● **Problem description**:
Exact copies of all the records are the expected output.

● **Given records**:
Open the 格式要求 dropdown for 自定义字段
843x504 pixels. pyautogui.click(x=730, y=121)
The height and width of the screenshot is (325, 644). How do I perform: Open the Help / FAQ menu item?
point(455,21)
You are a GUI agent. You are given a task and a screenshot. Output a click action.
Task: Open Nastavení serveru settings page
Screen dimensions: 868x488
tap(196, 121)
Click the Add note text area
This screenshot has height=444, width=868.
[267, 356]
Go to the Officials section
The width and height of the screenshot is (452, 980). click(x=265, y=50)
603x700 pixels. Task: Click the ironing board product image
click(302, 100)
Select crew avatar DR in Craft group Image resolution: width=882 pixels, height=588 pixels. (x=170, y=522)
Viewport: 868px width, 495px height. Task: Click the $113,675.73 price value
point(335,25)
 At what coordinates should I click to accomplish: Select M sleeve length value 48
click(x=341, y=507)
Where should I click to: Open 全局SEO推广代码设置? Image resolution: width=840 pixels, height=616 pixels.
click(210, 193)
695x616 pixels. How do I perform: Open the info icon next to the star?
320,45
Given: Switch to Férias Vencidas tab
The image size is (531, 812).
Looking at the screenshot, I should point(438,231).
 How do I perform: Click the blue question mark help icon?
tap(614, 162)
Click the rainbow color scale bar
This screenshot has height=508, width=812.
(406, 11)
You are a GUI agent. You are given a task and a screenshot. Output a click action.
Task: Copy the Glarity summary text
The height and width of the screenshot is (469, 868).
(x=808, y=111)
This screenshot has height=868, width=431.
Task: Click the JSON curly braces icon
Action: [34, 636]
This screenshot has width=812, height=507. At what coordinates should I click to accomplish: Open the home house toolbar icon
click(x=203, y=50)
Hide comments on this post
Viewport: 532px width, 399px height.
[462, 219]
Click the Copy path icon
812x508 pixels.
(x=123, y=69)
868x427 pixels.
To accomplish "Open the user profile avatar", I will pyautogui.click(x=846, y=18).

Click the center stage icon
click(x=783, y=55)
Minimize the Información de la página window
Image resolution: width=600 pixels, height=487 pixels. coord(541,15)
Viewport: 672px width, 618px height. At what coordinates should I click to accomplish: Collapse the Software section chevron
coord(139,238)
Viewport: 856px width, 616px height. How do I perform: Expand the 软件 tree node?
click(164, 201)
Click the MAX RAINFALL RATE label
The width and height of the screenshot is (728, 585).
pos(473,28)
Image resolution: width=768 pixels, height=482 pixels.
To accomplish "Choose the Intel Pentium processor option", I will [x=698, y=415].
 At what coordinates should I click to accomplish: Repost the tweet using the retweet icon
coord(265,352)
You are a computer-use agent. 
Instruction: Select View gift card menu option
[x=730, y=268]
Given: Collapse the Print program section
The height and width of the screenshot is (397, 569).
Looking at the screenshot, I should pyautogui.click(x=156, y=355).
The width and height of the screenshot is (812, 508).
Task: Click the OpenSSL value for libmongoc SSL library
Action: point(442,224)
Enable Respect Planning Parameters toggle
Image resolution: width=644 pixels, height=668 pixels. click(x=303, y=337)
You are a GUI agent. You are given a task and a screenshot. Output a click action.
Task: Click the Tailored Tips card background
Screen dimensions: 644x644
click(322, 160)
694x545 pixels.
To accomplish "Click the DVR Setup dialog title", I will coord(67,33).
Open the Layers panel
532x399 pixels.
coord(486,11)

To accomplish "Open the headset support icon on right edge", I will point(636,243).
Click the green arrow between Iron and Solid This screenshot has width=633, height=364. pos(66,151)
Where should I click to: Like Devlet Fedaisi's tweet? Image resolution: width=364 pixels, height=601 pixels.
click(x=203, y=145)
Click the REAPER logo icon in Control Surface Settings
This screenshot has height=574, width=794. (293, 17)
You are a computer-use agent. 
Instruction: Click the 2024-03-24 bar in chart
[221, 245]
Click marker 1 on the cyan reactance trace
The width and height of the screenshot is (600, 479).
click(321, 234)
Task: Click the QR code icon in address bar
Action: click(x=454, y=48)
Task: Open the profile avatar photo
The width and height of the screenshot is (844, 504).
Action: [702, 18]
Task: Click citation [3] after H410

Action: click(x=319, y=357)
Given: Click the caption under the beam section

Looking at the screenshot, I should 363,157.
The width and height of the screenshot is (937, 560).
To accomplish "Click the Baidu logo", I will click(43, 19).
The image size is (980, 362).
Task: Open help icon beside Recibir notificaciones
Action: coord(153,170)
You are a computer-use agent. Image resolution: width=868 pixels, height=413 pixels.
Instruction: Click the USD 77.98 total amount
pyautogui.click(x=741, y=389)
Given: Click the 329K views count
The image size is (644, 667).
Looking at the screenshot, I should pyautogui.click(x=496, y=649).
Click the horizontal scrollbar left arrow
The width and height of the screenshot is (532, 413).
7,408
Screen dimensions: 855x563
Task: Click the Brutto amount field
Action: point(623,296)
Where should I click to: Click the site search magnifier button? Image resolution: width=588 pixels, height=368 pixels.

● **Finished task**:
Open the 格式要求 dropdown for 自定义字段
843x504 pixels. pyautogui.click(x=730, y=121)
The height and width of the screenshot is (325, 644). How do I perform: Open the Help / FAQ menu item?
point(455,21)
You are a GUI agent. You are given a task and a screenshot. Output a click action.
Task: Open Nastavení serveru settings page
Screen dimensions: 868x488
tap(196, 121)
Click the Add note text area
This screenshot has height=444, width=868.
[267, 356]
Go to the Officials section
The width and height of the screenshot is (452, 980). click(x=265, y=50)
603x700 pixels. Task: Click the ironing board product image
click(302, 100)
Select crew avatar DR in Craft group Image resolution: width=882 pixels, height=588 pixels. (x=170, y=522)
Viewport: 868px width, 495px height. Task: Click the $113,675.73 price value
point(335,25)
 At what coordinates should I click to accomplish: Select M sleeve length value 48
click(x=341, y=507)
Where should I click to: Open 全局SEO推广代码设置? Image resolution: width=840 pixels, height=616 pixels.
click(210, 193)
695x616 pixels. How do I perform: Open the info icon next to the star?
320,45
Given: Switch to Férias Vencidas tab
The image size is (531, 812).
Looking at the screenshot, I should point(438,231).
 How do I perform: Click the blue question mark help icon?
tap(614, 162)
Click the rainbow color scale bar
This screenshot has height=508, width=812.
(406, 11)
You are a GUI agent. You are given a task and a screenshot. Output a click action.
Task: Copy the Glarity summary text
The height and width of the screenshot is (469, 868).
(x=808, y=111)
This screenshot has height=868, width=431.
Task: Click the JSON curly braces icon
Action: [34, 636]
This screenshot has width=812, height=507. At what coordinates should I click to accomplish: Open the home house toolbar icon
click(x=203, y=50)
Hide comments on this post
Viewport: 532px width, 399px height.
[462, 219]
Click the Copy path icon
812x508 pixels.
(x=123, y=69)
868x427 pixels.
To accomplish "Open the user profile avatar", I will pyautogui.click(x=846, y=18).

Click the center stage icon
click(x=783, y=55)
Minimize the Información de la página window
Image resolution: width=600 pixels, height=487 pixels. coord(541,15)
Viewport: 672px width, 618px height. At what coordinates should I click to accomplish: Collapse the Software section chevron
coord(139,238)
Viewport: 856px width, 616px height. How do I perform: Expand the 软件 tree node?
click(164, 201)
Click the MAX RAINFALL RATE label
The width and height of the screenshot is (728, 585).
pos(473,28)
Image resolution: width=768 pixels, height=482 pixels.
To accomplish "Choose the Intel Pentium processor option", I will [x=698, y=415].
 At what coordinates should I click to accomplish: Repost the tweet using the retweet icon
coord(265,352)
You are a computer-use agent. 
Instruction: Select View gift card menu option
[x=730, y=268]
Given: Collapse the Print program section
The height and width of the screenshot is (397, 569).
Looking at the screenshot, I should pyautogui.click(x=156, y=355).
The width and height of the screenshot is (812, 508).
Task: Click the OpenSSL value for libmongoc SSL library
Action: point(442,224)
Enable Respect Planning Parameters toggle
Image resolution: width=644 pixels, height=668 pixels. click(x=303, y=337)
You are a GUI agent. You are given a task and a screenshot. Output a click action.
Task: Click the Tailored Tips card background
Screen dimensions: 644x644
click(322, 160)
694x545 pixels.
To accomplish "Click the DVR Setup dialog title", I will coord(67,33).
Open the Layers panel
532x399 pixels.
coord(486,11)

To accomplish "Open the headset support icon on right edge", I will point(636,243).
Click the green arrow between Iron and Solid This screenshot has width=633, height=364. pos(66,151)
Where should I click to: Like Devlet Fedaisi's tweet? Image resolution: width=364 pixels, height=601 pixels.
click(x=203, y=145)
Click the REAPER logo icon in Control Surface Settings
This screenshot has height=574, width=794. (293, 17)
You are a computer-use agent. 
Instruction: Click the 2024-03-24 bar in chart
[221, 245]
Click marker 1 on the cyan reactance trace
The width and height of the screenshot is (600, 479).
click(321, 234)
Task: Click the QR code icon in address bar
Action: click(x=454, y=48)
Task: Open the profile avatar photo
The width and height of the screenshot is (844, 504).
Action: [702, 18]
Task: Click citation [3] after H410

Action: click(x=319, y=357)
Given: Click the caption under the beam section

Looking at the screenshot, I should 363,157.
The width and height of the screenshot is (937, 560).
To accomplish "Click the Baidu logo", I will click(43, 19).
The image size is (980, 362).
Task: Open help icon beside Recibir notificaciones
Action: coord(153,170)
You are a computer-use agent. Image resolution: width=868 pixels, height=413 pixels.
Instruction: Click the USD 77.98 total amount
pyautogui.click(x=741, y=389)
Given: Click the 329K views count
The image size is (644, 667).
Looking at the screenshot, I should pyautogui.click(x=496, y=649).
Click the horizontal scrollbar left arrow
The width and height of the screenshot is (532, 413).
7,408
Screen dimensions: 855x563
Task: Click the Brutto amount field
Action: point(623,296)
Where should I click to: Click the site search magnifier button? Image resolution: width=588 pixels, height=368 pixels.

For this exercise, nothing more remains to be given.